Oxidative Addition Reactions to Novel Heterotrinuclear Iridium Complexes with Mixed Bridging Ligands. Crystal Structure of [{Ir(.mu.-pz)(.mu.-StBu)I2(CO)[P(OMe)3]}2Pd

Abstract

The formation and properties of trinuclear heterobridged complexes of general formula [{Ir(μ-pz)(μ-StBu)L2}2Pd] [L2 = cycloocta-1,5-diene 1, (CO)2 2, (CO)[P(OMe)3] 3; pz = pyrazolate] are reported. Complex 3 reacts with methyl iodide or mercury(II) iodide to give compounds [{Ir2(μ-pz)2(μ-StBu) 2I(X)(CO)2[P(OMe)3]2}Pd] [X = Me (4) I (5)]. Compound 5 undergoes a further oxidative addition with I2 to form [{Ir(μ-pz)(μ-StBu)I2(CO)[P(OMe)3]} 2Pd], 6. Compound 6 can be also obtained by direct addition of iodine to complex 3 in a 2:1 molar ratio. The molecular structure of compound 6 has been determined by X-ray diffraction methods.

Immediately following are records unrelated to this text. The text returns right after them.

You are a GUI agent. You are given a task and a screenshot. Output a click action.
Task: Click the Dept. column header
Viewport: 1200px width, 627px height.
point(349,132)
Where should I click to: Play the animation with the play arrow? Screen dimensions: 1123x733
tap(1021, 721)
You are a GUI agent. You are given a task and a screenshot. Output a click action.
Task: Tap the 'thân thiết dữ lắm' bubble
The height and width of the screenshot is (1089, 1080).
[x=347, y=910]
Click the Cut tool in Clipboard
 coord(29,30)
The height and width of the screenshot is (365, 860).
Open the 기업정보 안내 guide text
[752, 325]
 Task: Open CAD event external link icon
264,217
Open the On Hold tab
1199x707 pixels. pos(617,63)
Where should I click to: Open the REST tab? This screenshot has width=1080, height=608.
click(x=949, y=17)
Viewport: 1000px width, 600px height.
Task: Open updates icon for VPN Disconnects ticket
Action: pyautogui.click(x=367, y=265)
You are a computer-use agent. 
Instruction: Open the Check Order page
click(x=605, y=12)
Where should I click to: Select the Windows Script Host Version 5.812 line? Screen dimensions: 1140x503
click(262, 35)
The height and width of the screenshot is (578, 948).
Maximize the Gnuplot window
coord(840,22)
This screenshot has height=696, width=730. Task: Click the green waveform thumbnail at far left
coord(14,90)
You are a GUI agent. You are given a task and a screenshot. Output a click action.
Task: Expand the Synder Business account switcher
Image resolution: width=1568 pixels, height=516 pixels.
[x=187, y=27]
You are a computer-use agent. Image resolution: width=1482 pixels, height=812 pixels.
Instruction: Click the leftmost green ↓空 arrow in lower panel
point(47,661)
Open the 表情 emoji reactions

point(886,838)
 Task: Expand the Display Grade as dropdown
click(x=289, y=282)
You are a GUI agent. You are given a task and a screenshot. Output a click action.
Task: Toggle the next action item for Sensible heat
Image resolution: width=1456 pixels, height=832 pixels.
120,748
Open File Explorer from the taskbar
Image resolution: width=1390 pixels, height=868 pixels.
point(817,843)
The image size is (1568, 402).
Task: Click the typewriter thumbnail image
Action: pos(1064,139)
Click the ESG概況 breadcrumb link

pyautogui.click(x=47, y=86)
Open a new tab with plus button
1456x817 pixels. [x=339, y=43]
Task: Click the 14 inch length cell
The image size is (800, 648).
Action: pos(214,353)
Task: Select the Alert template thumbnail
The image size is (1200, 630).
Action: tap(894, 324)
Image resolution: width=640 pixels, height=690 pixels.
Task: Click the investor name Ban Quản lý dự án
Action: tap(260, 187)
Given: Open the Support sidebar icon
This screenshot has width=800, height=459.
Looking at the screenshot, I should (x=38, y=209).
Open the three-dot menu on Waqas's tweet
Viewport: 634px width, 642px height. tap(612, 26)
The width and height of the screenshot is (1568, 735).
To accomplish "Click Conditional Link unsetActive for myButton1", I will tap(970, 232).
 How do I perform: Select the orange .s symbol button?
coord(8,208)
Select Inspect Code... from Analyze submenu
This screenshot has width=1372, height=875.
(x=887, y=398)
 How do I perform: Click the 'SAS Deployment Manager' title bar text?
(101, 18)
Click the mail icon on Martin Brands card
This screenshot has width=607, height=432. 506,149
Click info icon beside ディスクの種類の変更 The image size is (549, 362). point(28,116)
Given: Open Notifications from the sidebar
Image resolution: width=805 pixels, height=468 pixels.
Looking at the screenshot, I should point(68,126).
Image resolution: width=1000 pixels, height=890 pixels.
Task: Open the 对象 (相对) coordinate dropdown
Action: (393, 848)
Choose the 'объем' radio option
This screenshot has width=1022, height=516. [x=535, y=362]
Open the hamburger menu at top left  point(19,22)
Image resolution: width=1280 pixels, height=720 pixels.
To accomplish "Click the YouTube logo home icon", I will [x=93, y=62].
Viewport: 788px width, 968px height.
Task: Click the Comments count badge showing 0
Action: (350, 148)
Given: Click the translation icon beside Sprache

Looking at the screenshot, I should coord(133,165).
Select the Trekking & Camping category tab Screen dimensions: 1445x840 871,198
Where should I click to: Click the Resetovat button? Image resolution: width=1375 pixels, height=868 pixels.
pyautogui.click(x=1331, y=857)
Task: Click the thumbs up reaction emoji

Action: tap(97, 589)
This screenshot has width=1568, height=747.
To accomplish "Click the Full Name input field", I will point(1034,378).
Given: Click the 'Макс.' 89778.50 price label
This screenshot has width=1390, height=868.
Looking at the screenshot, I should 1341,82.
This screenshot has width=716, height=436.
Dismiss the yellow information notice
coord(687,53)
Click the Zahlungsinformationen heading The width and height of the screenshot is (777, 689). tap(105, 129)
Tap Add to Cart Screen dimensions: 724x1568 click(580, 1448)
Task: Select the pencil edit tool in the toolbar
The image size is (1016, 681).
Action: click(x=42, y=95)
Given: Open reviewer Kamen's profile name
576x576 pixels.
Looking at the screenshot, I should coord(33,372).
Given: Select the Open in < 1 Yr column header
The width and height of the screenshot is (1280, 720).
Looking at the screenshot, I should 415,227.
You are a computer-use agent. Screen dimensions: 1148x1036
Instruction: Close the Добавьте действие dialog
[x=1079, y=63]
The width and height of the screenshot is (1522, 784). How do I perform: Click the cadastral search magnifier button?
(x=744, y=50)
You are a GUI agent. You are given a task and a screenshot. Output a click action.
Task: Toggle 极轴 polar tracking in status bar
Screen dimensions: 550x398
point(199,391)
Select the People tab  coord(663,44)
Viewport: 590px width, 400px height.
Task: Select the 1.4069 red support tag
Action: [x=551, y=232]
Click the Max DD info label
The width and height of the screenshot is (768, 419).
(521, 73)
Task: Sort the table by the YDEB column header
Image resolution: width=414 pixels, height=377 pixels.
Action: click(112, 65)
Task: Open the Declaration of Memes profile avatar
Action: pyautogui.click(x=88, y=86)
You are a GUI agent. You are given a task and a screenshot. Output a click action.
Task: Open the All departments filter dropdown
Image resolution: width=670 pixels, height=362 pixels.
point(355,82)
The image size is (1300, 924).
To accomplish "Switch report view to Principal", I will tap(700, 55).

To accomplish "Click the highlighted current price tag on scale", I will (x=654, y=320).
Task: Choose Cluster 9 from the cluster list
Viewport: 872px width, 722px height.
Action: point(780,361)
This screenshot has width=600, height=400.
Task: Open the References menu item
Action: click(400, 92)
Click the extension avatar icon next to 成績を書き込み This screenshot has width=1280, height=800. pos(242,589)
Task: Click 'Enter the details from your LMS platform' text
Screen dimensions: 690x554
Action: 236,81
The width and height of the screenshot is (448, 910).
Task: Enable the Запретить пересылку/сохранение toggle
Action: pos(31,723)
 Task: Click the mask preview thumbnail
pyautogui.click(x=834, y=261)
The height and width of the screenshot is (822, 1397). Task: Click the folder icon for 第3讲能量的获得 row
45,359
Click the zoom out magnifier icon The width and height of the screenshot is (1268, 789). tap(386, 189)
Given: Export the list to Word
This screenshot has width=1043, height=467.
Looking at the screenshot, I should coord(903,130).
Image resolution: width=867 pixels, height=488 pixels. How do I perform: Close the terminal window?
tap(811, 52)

The complex crystallizes in the triclinic system, space group P1, with a = 8.763(1) A, b = 12.023(2) A, c = 12.713(2) A, α = 102.086(6)°, β = 94.108(7)°, γ = 109.174(8)°, and Z = 1. Refinement by full-matrix least-squares techniques gave final R = 0.0322. Complex 6 is trinuclear with two octahedral IrI2(CO)[P(OMe)3] moieties symmetrically connected to a central square-planar Pd atom bridged through the nitrogens of a pyrazolate group and the S atom of a 2-methyl-2-propanethiolate ligand. © 1995 American Chemical Society.